Let a copy of this order be served upon the defendants and Pink Brown, Rock Hill, South Carolina, surety on the appearance bond for said defendants. 
      
      . “§ 16-555.1. Contributing to delinquency of a minor.—It shall be unlawful for any person over twenty-one years of age to knowingly and wilfully encourage, aid or cause or to do any act which shall cause or influence a minor:
      “(1) To violate any law or any municipal ordinance;
      “(2) To become and be incorrigible or ungovernable or habitually disobedient and beyond the control of his or her parent, guardian, custodian or other lawful authority;
      “(3) To become and be habitually truant;
      “ (4) To without just cause and without the consent of his or her parent, guardian or other custodian, repeatedy desert his or her home or place of abode;
      “ (5) To engage in any occupation which is in violation of law ;
      “(6) To associate with immoral or vicious persons;
      “(7) To frequent any place the existence of which is in violation of law; “(8) To habitually use obscene or profane language;
      “(9) To beg or solicit alms in any public places under any pretense ;
      “(10) To so deport himself or herself as to wilfully injure or endanger his or her morals or health or the morals or health of others.

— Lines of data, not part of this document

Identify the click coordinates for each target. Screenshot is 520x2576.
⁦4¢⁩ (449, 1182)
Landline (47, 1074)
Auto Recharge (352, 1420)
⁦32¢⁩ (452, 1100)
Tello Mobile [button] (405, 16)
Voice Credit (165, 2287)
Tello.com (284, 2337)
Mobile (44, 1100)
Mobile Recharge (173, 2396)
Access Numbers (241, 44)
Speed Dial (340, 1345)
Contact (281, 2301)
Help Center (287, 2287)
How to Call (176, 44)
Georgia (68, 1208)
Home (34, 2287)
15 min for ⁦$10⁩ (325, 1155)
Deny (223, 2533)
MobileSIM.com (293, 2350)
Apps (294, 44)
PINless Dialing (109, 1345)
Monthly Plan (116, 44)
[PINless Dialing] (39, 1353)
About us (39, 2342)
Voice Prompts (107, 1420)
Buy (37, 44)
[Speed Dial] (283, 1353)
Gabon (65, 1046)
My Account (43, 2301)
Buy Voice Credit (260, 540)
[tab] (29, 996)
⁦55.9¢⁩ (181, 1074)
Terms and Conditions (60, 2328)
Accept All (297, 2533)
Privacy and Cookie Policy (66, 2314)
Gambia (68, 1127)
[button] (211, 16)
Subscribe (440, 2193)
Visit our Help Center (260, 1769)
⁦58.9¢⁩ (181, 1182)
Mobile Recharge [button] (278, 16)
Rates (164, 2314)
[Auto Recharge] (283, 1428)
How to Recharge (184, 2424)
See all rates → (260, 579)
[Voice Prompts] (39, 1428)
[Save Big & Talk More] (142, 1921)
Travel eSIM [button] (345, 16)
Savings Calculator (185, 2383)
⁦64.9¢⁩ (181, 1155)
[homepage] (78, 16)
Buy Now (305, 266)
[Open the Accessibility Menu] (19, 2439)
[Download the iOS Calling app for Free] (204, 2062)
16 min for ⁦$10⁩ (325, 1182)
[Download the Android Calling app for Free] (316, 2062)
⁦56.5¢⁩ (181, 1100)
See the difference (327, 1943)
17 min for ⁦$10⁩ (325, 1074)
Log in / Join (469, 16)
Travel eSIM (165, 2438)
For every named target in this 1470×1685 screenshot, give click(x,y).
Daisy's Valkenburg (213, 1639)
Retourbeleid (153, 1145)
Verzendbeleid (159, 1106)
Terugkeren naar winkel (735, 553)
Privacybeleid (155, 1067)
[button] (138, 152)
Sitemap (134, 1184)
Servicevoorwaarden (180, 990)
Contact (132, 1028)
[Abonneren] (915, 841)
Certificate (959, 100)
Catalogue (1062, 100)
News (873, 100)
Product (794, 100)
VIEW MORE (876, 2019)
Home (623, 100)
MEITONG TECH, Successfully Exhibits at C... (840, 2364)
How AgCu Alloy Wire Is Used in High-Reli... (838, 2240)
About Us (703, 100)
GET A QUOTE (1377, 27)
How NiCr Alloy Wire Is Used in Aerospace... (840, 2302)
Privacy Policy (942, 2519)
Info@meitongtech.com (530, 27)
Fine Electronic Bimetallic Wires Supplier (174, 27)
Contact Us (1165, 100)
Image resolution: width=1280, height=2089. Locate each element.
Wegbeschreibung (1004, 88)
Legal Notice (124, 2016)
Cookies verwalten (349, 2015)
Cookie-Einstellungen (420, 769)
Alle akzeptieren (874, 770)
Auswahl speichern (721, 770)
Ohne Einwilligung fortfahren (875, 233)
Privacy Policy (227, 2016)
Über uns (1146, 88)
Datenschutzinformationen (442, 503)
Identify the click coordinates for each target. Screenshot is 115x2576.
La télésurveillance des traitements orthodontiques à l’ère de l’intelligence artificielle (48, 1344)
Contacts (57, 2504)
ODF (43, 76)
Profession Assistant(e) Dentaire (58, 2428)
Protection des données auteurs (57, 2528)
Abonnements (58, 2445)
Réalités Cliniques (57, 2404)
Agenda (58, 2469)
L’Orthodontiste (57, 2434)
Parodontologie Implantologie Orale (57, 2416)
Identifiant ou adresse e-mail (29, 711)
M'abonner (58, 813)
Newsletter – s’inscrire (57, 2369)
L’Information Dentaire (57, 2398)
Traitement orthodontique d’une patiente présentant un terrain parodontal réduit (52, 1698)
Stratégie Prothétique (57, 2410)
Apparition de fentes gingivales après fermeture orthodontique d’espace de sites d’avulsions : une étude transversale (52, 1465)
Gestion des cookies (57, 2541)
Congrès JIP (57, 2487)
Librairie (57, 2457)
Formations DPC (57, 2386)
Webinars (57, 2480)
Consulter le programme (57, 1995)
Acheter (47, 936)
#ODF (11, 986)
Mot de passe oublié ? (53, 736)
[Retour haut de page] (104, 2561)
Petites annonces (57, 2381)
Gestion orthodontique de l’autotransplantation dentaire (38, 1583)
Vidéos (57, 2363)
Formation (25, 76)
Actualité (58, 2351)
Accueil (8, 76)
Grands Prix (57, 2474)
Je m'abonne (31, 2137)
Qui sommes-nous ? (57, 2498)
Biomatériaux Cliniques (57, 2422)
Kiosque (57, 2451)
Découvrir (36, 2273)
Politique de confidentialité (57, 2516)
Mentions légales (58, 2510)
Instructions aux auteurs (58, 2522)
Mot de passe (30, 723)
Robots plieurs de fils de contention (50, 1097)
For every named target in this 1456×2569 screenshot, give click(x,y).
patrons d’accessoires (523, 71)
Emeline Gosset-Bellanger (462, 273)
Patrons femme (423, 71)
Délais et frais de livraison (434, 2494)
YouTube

      “Any person violating the provisions of this section shall upon conviction be fined not more than three thousand dollars or imprisoned for not more than three years, or both, in the discretion of the court.
      “This section is intended to be cumulative and shall not be construed so as to defeat prosecutions under any other law which is applicable to unlawful acts embraced herein.”
     
      
      . Defendant Davidman is a white “civil rights worker” from Brooklyn, N. Y.; defendant Lee is a Negro.
     
      
      . Bond was reduced to $1000 to guarantee appearance of defendants in Federal Court and was subsequently posted for each defendant.
     
      
      . 28 U.S.C. § 1443(2) provides: “Any of the following civil actions or criminal prosecutions, commenced in a State court may be removed by the defendant to the district court of the United States for the district and division embracing the place wherein it is pending: * * * (2) For any act under color of authority derived from any law providing for equal rights, or for refusing to do any act on the ground that it would be inconsistent with such law.”
     
      
      . 28 U.S.C. § 1443(1) provides: “Any of the following civil actions or criminal prosecutions, commenced in a State court may be removed by the defendant to the district court of the United States for the district and division embracing the place wherein it is pending: (1) Against any pei'son who is denied or cannot enforce in the courts of such State a right under any law providing for the equal civil rights of citizens of the United States, or of all persons within the jurisdiction thereof.”
     
      
      . People of State of New York v. Galamison, 342 F.2d 255 [1965].
     
      
      . City of Chester v. Anderson et al., & Commonwealth of Pennsylvania v. Anderson et al., 347 F.2d 823 [1965].
     
      
      . Section 641 of the Revised Statutes has evolved into present Sec. 1443 of Title 28 U.S.C.A.